===== Task data =====

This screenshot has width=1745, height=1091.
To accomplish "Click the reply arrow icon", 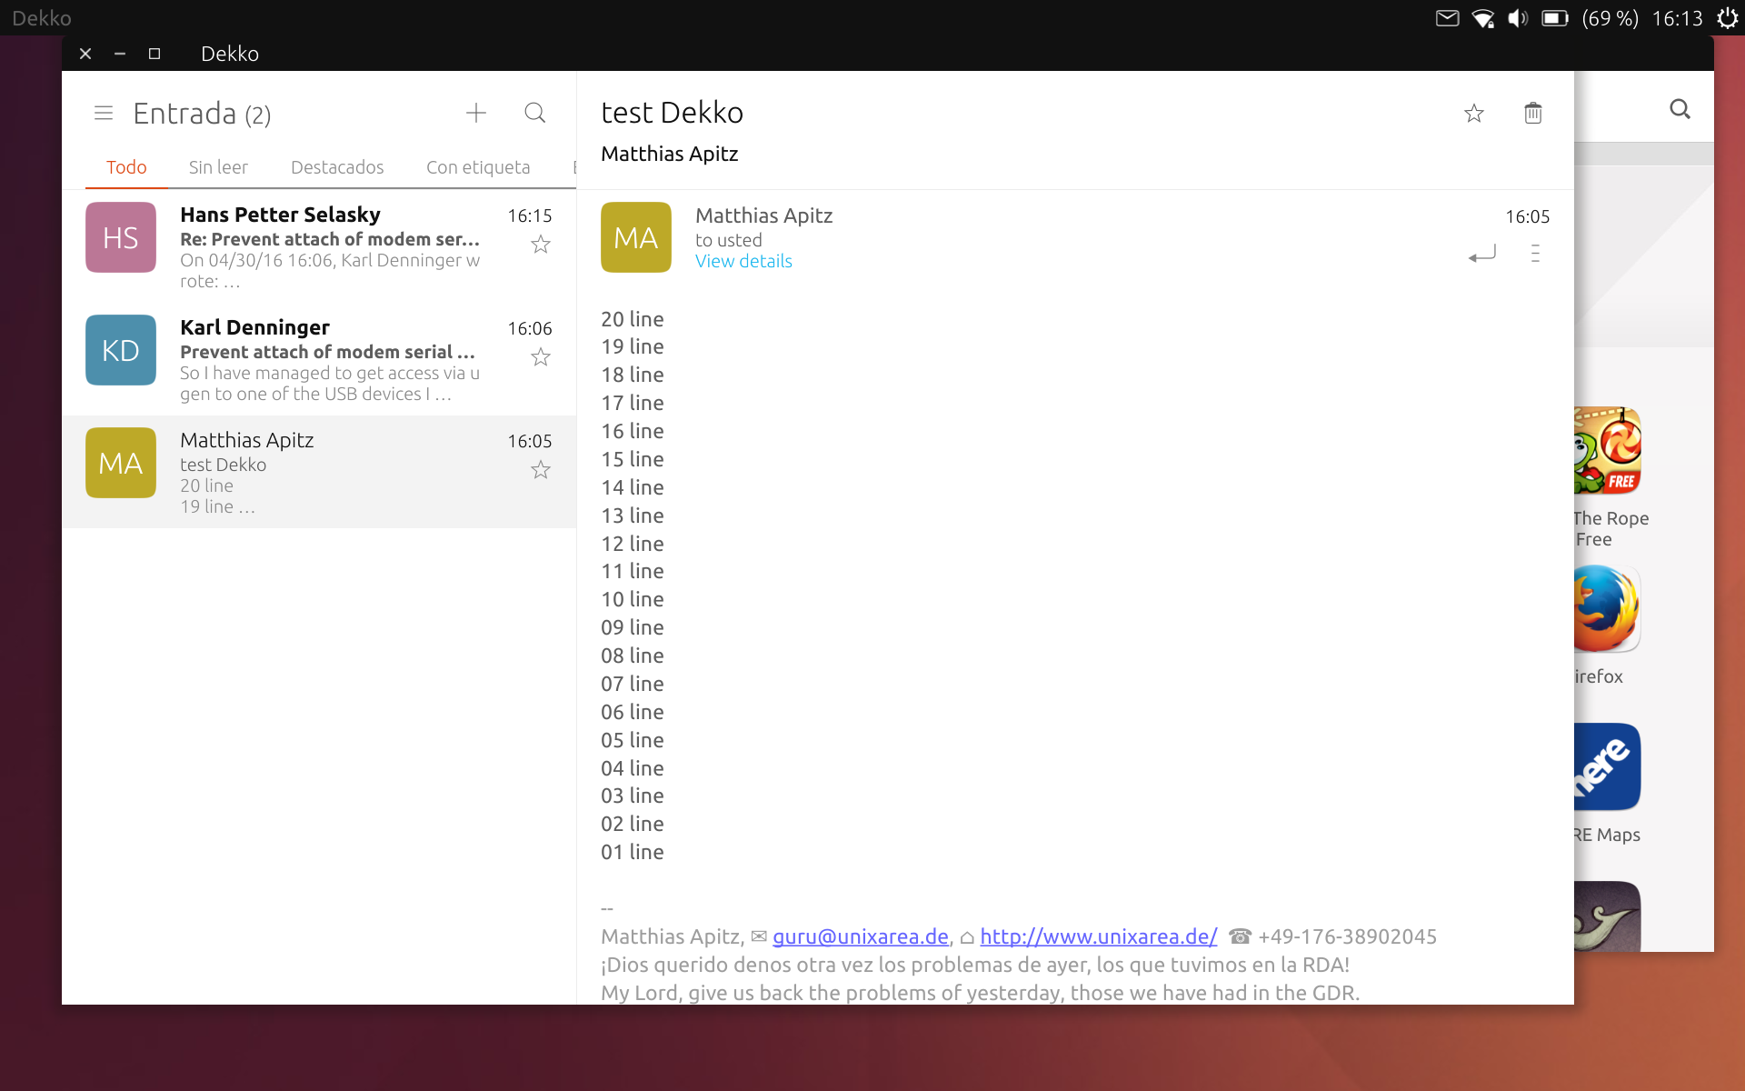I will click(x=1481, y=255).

=====
===== Task data =====

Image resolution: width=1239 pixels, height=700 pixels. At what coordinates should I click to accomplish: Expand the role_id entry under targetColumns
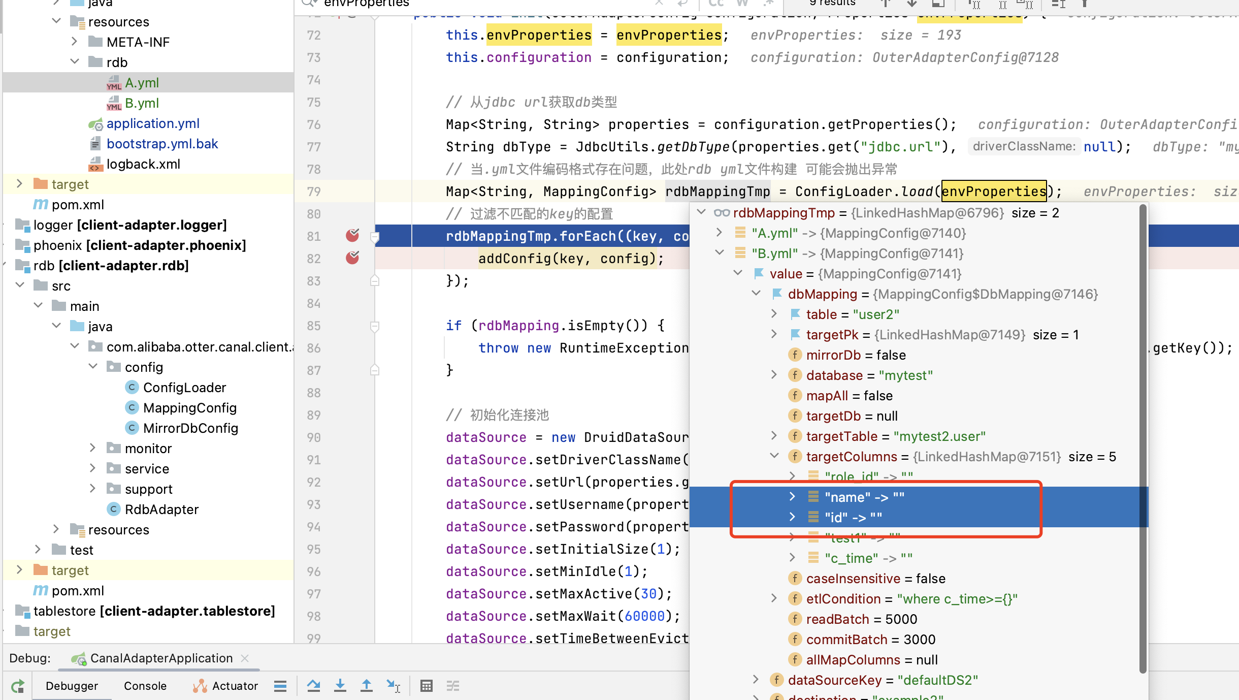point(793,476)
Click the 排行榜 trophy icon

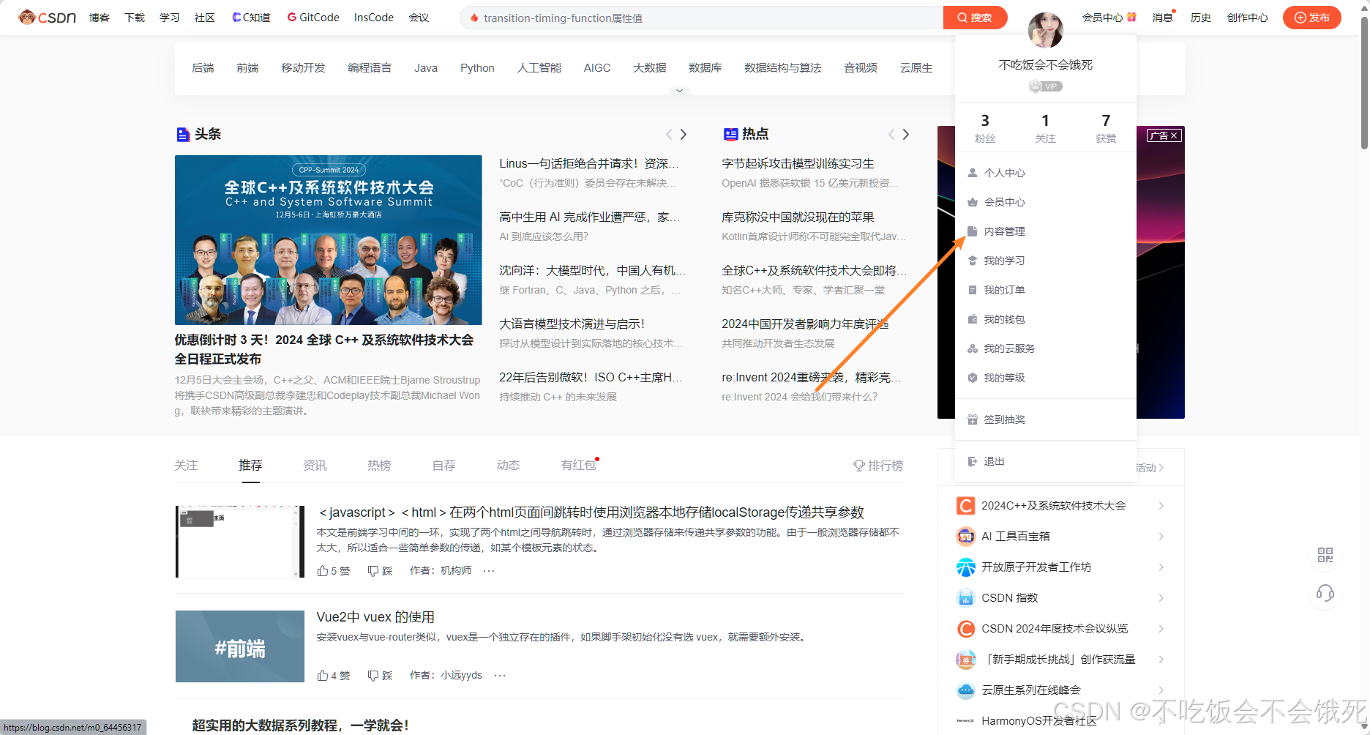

=====

Exercise description — Return the material from the line containing "Image resolution: width=1239" through the line containing "Click the 排行榜 trophy icon", exactly and in full, but without its pictures.

Your response —
Image resolution: width=1239 pixels, height=700 pixels. At what coordinates should I click to accomplish: Expand the role_id entry under targetColumns
point(793,476)
Click the 排行榜 trophy icon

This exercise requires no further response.